= BRANO RIPORTATO =
⟨
Anna, me dispias', ma per me, la musica A LIVELLO MONDIALE, e' solo di 10-15anni...dal 65 all'80 massimo massimo, (ma neanche)...poi fa cagare...infatti la produzione di tutti i gruppi mondiali ed italici dopo degenera da schifo... la mia discografia che ascolto di piu', appunto si ferma li'...


----------



## Mari' (24 Giugno 2008)

sterminatorr ha detto:


> Il pensionato di Guccini...
> 
> vabbe' so' grave...


NO Stermi', non sei grave anzi ... eccotelo al Nostro Guccini

http://www.youtube.com/watch?v=-wfI5fk8zBw

Lo sento da oltre il muro che ogni suono fa passare,
l' odore quasi povero di roba da mangiare,
lo vedo nella luce che anch' io mi ricordo bene
di lampadina fioca, quella da trenta candele,
fra mobili che non hanno mai visto altri splendori,
giornali vecchi ed angoli di polvere e di odori,
fra i suoni usati e strani dei suoi riti quotidiani:
mangiare, sgomberare, poi lavare piatti e mani.
⟩
= DATI RACCOLTI =
⟨
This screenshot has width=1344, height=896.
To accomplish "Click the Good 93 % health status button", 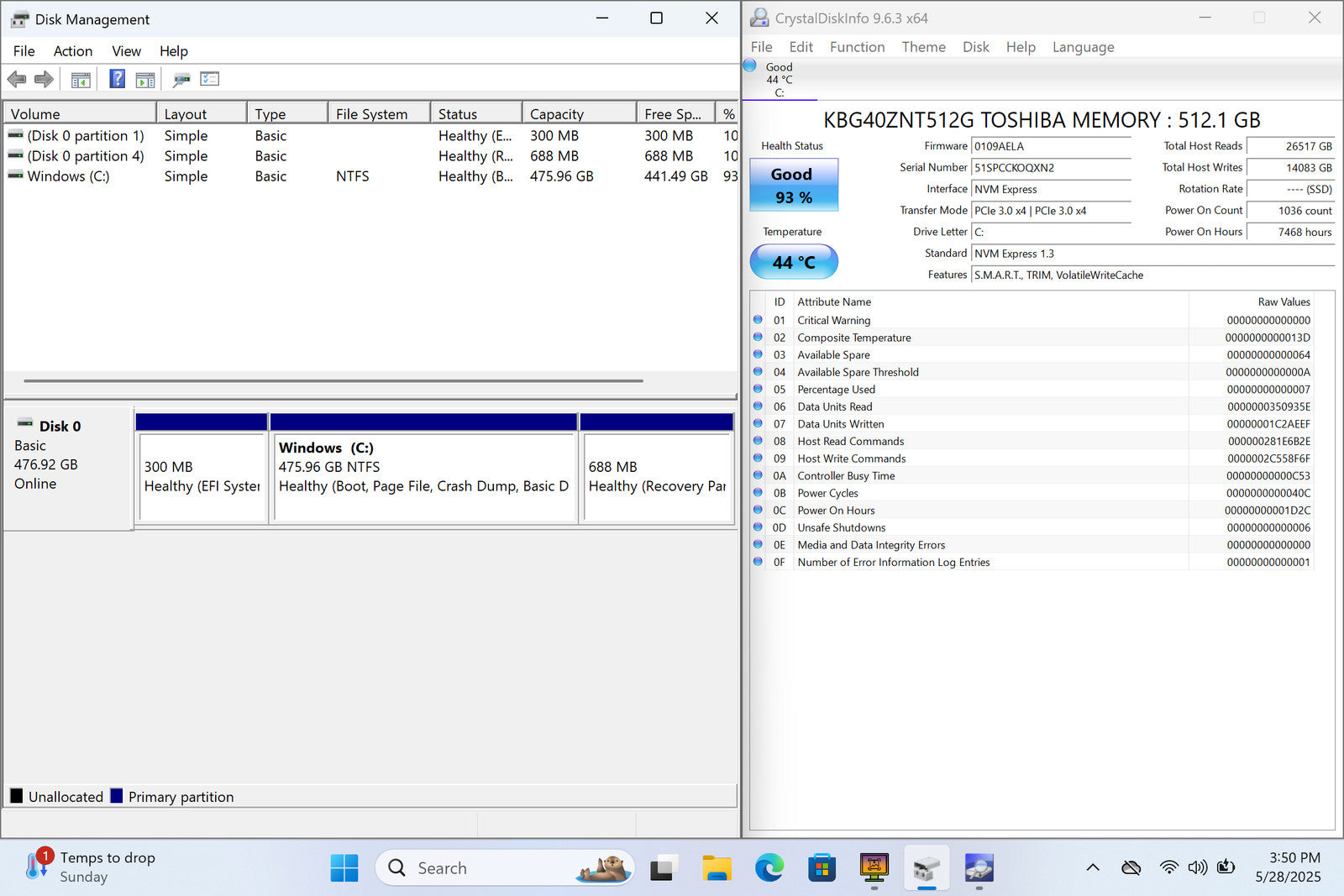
⟩
Trascrivi dal brano riportato tutto ciò che va da "http://www.youtube.com/watch?v=-wfI5fk8zBw" giù fino a "piatti e mani.".

http://www.youtube.com/watch?v=-wfI5fk8zBw

Lo sento da oltre il muro che ogni suono fa passare,
l' odore quasi povero di roba da mangiare,
lo vedo nella luce che anch' io mi ricordo bene
di lampadina fioca, quella da trenta candele,
fra mobili che non hanno mai visto altri splendori,
giornali vecchi ed angoli di polvere e di odori,
fra i suoni usati e strani dei suoi riti quotidiani:
mangiare, sgomberare, poi lavare piatti e mani.